We repeated SMYD3 and SMAD3 ChIP-assays in SMYD3-depleted NMuMG cells that were reconstituted with full-length hSMYD3, with the methylation defective mutant (hSMYD3_ΔEEL) and with the N-term or C-term deletion mutants (hSMYD3_111–428 and hSMYD3_1–380). All SMYD3 mutant forms were able to associate to the Snail1 promoter. ChIP-assays with the SMAD3 antibody revealed that the hSMYD3_1–380 mutant failed to recruit SMAD3 to the Snail1 promoter (Figure 4G and Supplementary Figure S5I), in agreement with Snail1 transcript levels reported in Figure 3F. To further dissect SMYD3/SMAD3 interplay, we evaluated SMYD3 ability to associate EMT-genes in SMAD3 knocked-down MCF10A cells, by ChIP assay. SMAD3 was necessary for SMYD3 recruitment, suggesting that both proteins are required to promote EMT-genes transcription (Supplementary Figures S5G and H).

Overall, SMYD3 appears to promote EMT-TFs and mesenchymal genes transcription by favoring SMAD2/3 chromatin stabilization, in a methylation independent manner.

SMYD3 inhibition decreases MDA-MB-231 mesenchymal phenotype and cells migration ability

We next asked whether SMYD3 knockdown or pharmacological blockade could attenuate the mesenchymal phenotype, in a metastatic mesenchymal-like breast cancer cell line. We therefore treated human MDA-MB-231 cells with siSMYD3 RNAs or BCI121 and assessed whether SMYD3 blockade could reduce mesenchymal gene transcription and promote epithelial markers expression. SMYD3-depleted cells displayed higher levels of E-cadherin and a reduced expression of mesenchymal markers (Fibronectin, Vimentin, Snail1) (Figure 5A). In addition, we treated MDA-MB-231 cells with two doses of BCI121 (10 and 50 μM) for 48 h and found that SMYD3 inhibition increased the expression of epithelial markers Occludin and Claudin6 and reduced the expression of mesenchymal markers Snail2, Fibronectin and N-cadherin (Figure 5B).
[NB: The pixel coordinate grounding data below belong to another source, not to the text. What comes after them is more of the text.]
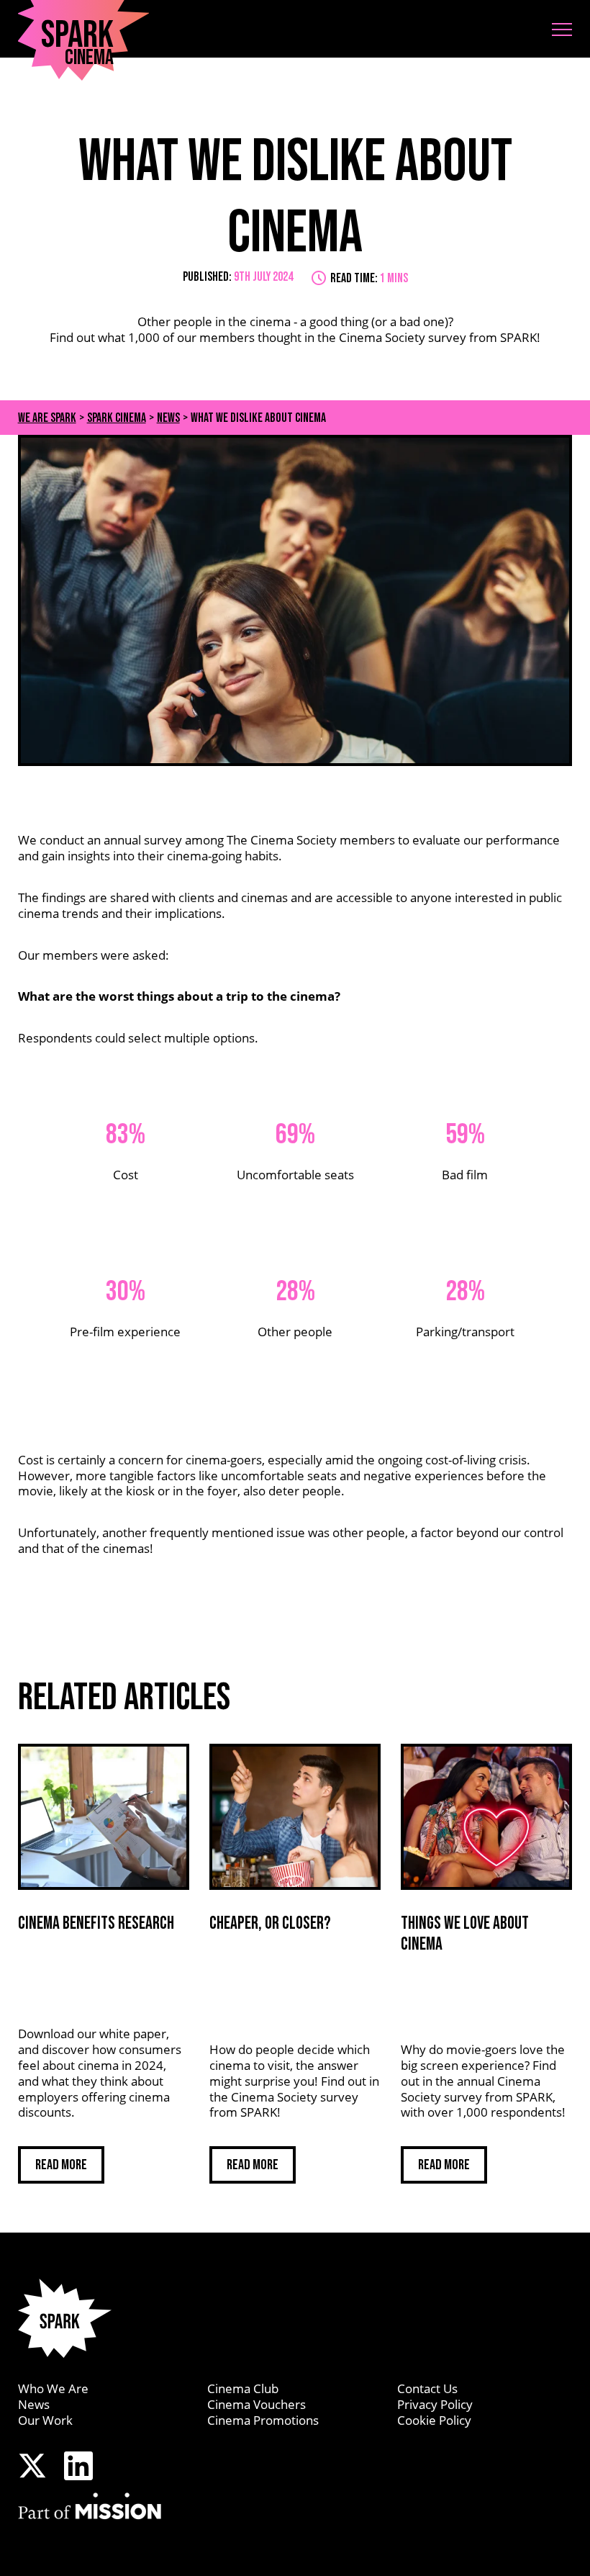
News (34, 2404)
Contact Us (427, 2388)
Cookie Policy (434, 2420)
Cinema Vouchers (256, 2404)
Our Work (45, 2420)
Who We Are (53, 2388)
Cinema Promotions (263, 2420)
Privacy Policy (435, 2404)
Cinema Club (242, 2388)
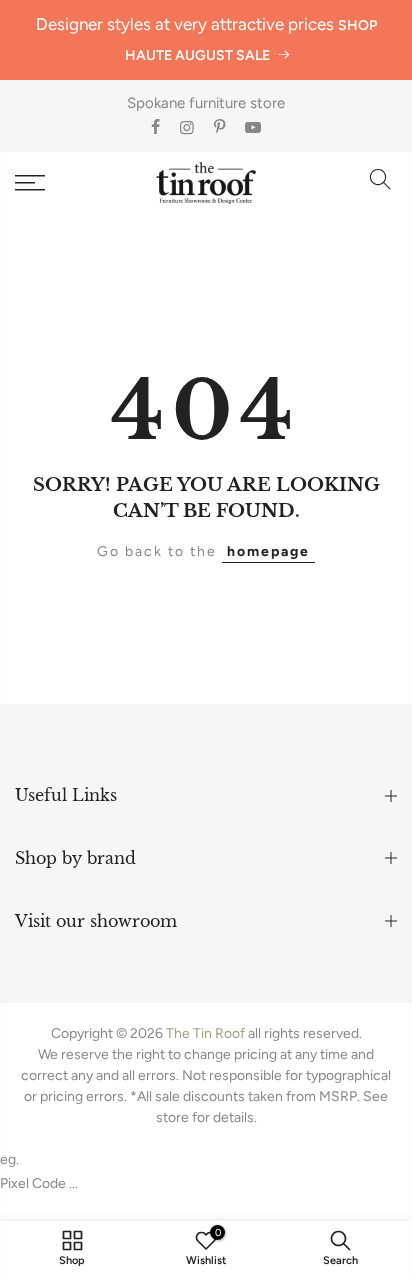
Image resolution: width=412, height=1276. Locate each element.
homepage (268, 551)
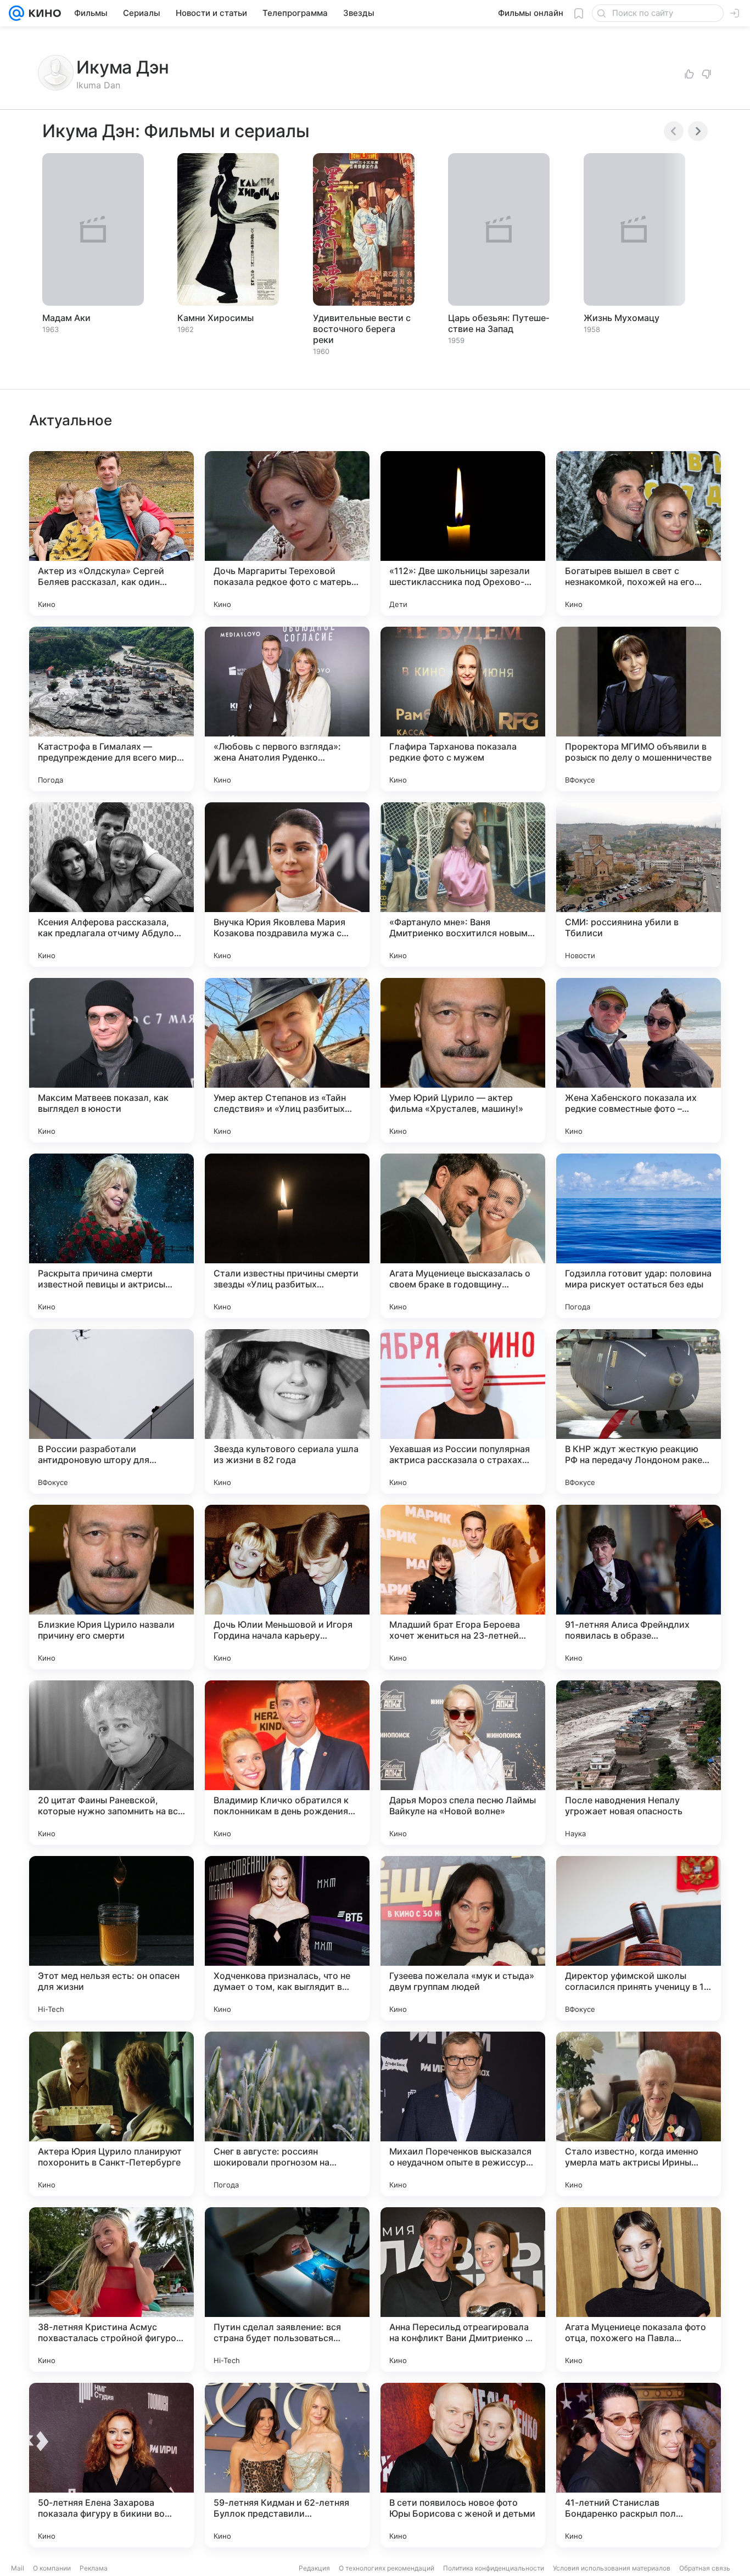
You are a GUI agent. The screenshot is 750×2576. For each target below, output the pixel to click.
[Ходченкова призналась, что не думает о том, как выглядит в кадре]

Snail1, Snail2, Vimentin and Fibronectin protein levels also decreased following BCI121 administration (Figure 5C). Functionally, BCI121 treatment decreased MDA-MB-231 ability to migrate in vitro, as shown by wound-healing assays (Figure 5D).

Figure 5.

Figure 5.

SMYD3 knock down or pharmacological blockade tempers MDA-MB-231 mesenchymal phenotype and migration ability. (A) SMYD3 was knocked down by siRNA transfection in MDA-MB-231 cells, total extracts were collected after 48 h and assayed for epithelial (E-cad) or mesenchymal (Fibronectin, Vimentin and Snail1) protein levels by immunoblot. GAPDH was used as a loading control. nFold is relative to DMSO treated cells. (B) MDA-MB-231 cells were treated with increasing doses of BCI121 (0, 10 or 50 μM) for 48 h. Epithelial (Occludin, Claudin6) or mesenchymal (Snail2, N-cadherin and Fibronectin) marker mRNA levels were measured by qRT-PCR. GAPDH was used as housekeeping gene. Data represent means±SD. Statistical analysis was performed with 1 way ANOVA, followed by post-hoc Tukey test nInline graphic3, * P ≤ 0.05, ** P ≤ 0.01, *** P ≤ 0.001. (C) MDA-MB-231 cells were treated with increasing doses of BCI121 (0, 10 or 50 μM) for 72 h and whole cell extracts were assayed for mesenchymal (Snail1, Snail2, Vimentin and Fibronectin) protein levels by immunoblot. GAPDH was used as a loading control. (D) Wound-healing assay on MDA-MB-231 cells treated with 10 μM BCI121 for 0 and 16 h. Migration percentage is reported in the right panel. Statistical significance was calculated with Student's t-test. *** P ≤ 0.001. Scale bar = 10μm. (E) in vivo migration assay in zebrafish xenografts. 1 × 102 MDA-MB-231 cells were injected in the subepidermal pocket of zebrafish embryos at 48 hpf. Embryos were treated with 50 μM BCI-121 or DMSO, for 48 h, n = 14 DMSO embryos, n = 12 BCI121 embryos. (F) Cells migrating in the tail, heart and head were counted in the two groups, 48 hpi. Scale bar = 200μm. Statistical analysis was performed with unpaired Student's t-test. * P ≤ 0.05. Normalized band intensity in immunoblots is reported above signals.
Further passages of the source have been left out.